Every line containing the word "computer" must be pulled from the records.

(Collection entries)
------------------------
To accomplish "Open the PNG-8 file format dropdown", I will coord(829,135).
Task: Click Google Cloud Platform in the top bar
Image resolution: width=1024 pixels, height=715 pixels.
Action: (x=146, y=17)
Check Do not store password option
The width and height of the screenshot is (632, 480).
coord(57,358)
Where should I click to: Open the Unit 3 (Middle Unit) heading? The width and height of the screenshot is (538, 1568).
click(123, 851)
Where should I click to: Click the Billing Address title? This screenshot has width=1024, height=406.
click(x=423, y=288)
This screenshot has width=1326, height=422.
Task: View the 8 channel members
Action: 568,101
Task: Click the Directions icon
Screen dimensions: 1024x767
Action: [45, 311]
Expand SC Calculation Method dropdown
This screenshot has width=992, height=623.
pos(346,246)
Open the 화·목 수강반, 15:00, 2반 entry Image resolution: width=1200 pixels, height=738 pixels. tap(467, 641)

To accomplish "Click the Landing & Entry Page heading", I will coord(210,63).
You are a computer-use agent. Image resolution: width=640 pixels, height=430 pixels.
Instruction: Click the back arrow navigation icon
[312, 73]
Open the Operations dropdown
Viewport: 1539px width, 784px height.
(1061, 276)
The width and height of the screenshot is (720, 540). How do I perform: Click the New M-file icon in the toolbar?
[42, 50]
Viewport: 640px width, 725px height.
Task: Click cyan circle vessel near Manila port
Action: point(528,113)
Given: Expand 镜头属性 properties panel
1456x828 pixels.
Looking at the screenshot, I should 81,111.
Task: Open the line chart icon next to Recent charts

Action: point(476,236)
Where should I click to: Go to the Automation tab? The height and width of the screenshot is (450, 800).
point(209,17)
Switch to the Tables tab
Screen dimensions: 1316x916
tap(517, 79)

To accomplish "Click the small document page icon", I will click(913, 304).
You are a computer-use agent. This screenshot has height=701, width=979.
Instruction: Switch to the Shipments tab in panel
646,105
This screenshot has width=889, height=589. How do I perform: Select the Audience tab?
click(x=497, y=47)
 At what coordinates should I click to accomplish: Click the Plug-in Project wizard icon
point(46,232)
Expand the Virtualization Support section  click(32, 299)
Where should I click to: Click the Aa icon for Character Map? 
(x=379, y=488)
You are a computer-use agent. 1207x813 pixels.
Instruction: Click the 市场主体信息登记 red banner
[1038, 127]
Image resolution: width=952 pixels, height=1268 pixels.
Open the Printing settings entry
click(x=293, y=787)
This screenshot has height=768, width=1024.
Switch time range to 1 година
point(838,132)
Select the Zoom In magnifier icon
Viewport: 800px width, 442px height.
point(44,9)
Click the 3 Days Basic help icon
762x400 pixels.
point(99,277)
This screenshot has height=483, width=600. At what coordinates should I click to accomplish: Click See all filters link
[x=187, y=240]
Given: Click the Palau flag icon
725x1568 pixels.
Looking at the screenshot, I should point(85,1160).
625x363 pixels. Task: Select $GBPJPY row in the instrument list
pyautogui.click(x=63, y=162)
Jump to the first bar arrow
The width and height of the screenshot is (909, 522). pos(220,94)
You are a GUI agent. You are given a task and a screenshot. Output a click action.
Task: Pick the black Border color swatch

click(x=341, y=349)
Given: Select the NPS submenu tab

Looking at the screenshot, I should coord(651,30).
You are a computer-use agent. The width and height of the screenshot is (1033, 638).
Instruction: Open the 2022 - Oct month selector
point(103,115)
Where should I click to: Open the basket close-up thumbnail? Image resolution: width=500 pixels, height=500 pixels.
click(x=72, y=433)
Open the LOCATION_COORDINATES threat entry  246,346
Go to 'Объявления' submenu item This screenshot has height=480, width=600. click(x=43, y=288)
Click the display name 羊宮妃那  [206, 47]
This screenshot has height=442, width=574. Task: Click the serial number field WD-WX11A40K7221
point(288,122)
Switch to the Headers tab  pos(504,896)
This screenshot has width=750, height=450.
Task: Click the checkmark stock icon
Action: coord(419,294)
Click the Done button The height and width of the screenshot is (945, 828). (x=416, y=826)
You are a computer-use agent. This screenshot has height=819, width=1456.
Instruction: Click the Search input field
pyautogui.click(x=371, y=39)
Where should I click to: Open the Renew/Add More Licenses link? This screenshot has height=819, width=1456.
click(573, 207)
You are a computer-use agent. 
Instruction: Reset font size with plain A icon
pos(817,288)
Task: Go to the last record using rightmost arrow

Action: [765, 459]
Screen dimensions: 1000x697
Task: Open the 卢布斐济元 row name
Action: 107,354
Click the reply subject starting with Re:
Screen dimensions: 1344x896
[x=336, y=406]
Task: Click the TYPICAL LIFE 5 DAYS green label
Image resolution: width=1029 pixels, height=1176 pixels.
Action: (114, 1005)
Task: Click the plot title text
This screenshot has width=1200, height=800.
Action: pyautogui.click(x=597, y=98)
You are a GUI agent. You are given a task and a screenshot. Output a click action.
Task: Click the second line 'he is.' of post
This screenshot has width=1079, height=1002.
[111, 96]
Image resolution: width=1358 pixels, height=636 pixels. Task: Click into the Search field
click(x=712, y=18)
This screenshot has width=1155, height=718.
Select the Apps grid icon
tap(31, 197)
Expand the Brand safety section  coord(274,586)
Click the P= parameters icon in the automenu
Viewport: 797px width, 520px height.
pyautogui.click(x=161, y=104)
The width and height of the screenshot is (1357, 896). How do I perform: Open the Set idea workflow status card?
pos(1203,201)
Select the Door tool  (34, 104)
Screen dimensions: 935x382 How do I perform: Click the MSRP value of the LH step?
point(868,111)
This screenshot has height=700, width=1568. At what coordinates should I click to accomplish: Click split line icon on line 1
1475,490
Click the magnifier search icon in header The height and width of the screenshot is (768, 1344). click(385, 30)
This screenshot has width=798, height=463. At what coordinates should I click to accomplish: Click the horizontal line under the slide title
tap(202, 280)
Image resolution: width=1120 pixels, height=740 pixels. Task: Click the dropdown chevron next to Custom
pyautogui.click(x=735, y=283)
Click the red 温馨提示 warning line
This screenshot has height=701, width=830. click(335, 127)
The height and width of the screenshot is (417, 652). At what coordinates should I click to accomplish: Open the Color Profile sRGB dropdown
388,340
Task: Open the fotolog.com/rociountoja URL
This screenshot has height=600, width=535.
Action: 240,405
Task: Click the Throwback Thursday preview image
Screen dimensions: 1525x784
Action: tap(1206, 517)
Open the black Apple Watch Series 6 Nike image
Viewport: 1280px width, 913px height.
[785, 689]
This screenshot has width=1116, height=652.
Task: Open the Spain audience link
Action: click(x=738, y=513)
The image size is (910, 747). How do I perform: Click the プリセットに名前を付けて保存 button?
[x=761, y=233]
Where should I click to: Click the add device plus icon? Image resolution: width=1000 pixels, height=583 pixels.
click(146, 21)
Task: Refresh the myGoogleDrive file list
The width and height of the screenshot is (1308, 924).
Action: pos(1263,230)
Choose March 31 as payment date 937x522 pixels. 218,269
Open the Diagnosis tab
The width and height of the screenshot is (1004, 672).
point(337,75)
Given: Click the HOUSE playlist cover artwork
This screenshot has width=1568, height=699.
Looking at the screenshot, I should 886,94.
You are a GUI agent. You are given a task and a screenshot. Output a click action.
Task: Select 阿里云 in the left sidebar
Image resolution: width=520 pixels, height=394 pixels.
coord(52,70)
------------------------
__Result of this task__.
You are a computer-use agent. Image resolution: width=640 pixels, height=430 pixels.
You are a computer-use agent. This screenshot has height=701, width=979.
You are a computer-use agent. 1207x813 pixels.
You are a computer-use agent. The width and height of the screenshot is (1033, 638).
You are a computer-use agent. This screenshot has height=819, width=1456.
You are a computer-use agent. 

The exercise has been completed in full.